[2025] EWHC 2025 (KB)
King's / Queen's Bench Division of the High Court

[2025] EWHC 2025 (KB)

Fecha: 31-Jul-2025

Issues 3 - 4 – Causation

Issues 3 - 4 – Causation

140.

Given my findings on liability, it is not necessary to consider the issue of causation. However, I will deal with this issue briefly for completeness. As I have said at paragraph 147 above, the approach set out in Smith is particularly relevant here for the reasons I have given. As Hutchinson J said in Smith, “the assertion from the witness box, made after the adverse outcome is known, in a wholly artificial situation and in the knowledge that the outcome of the case depends upon that assertion being maintained, does not carry great weight unless there are extraneous or additional factors to substantiate it.” I do not consider that there are any such extraneous or additional factors to substantiate the claimant’s evidence on this issue. For the reasons I have already given, there are in fact several factors which undermine her evidence on this issue.

= INFORMATION SHOWN =
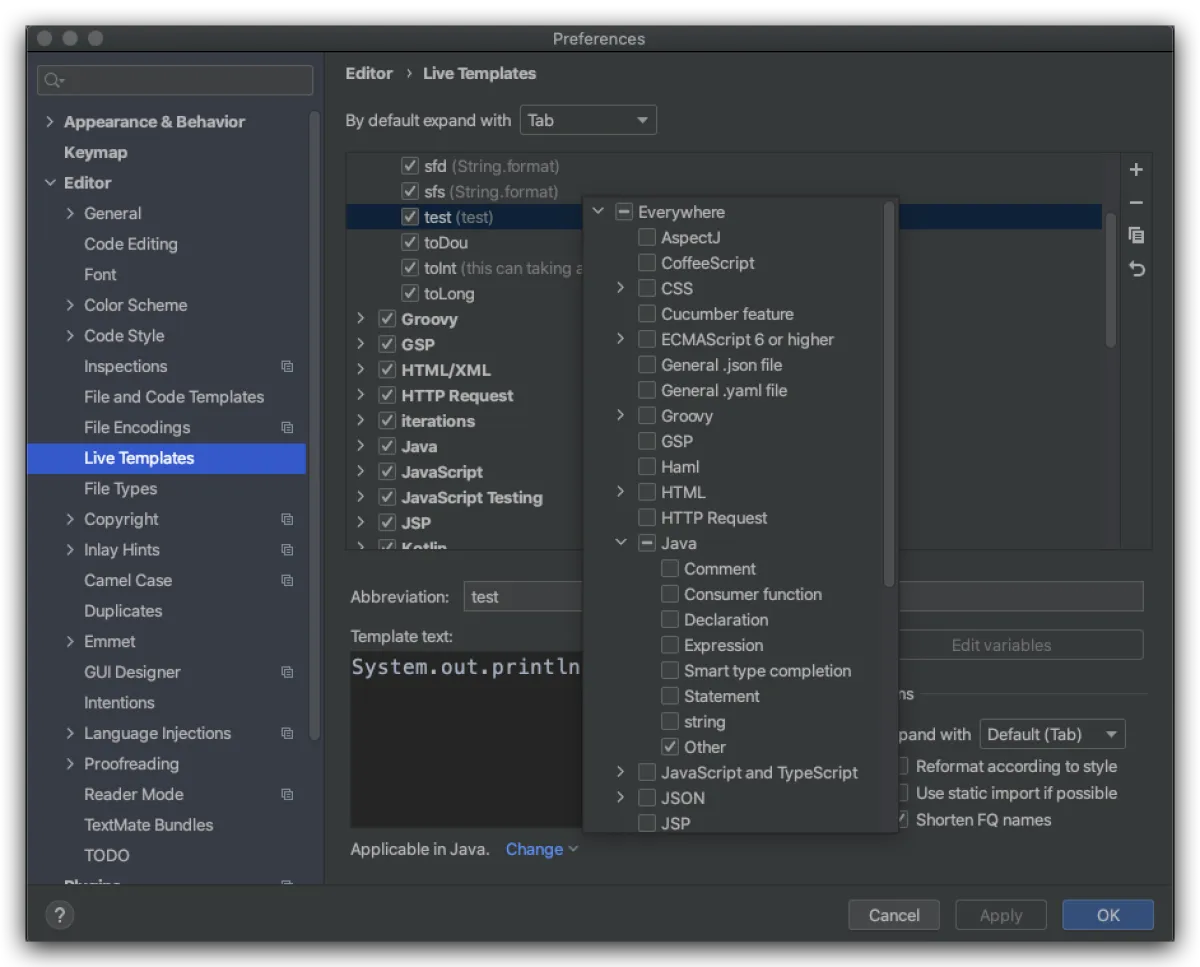Collapse the Java context tree node
Screen dimensions: 1200x967
tap(621, 543)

= WORK REQUIRED =
Continue the court judgment on causation from the end of its last paragraph. The material comes from a different source than the court judgment above.

= TASK RESULT =
141.

For completeness, in the unlikely event that she decided to try non-surgical options first, then the parties agree that within 2 years she would have required a surgical haemorrhoidectomy to permanently resolve her symptoms and that is the advice she would have been given. At that point, she will have had two further years of recurring symptoms that she was already finding troublesome, and she will have had two years of evidence that conservative methods do not work. I consider therefore that she would at that time probably have opted for surgery and therefore, applying Chester damages would have been limited to two years acceleration of her symptoms.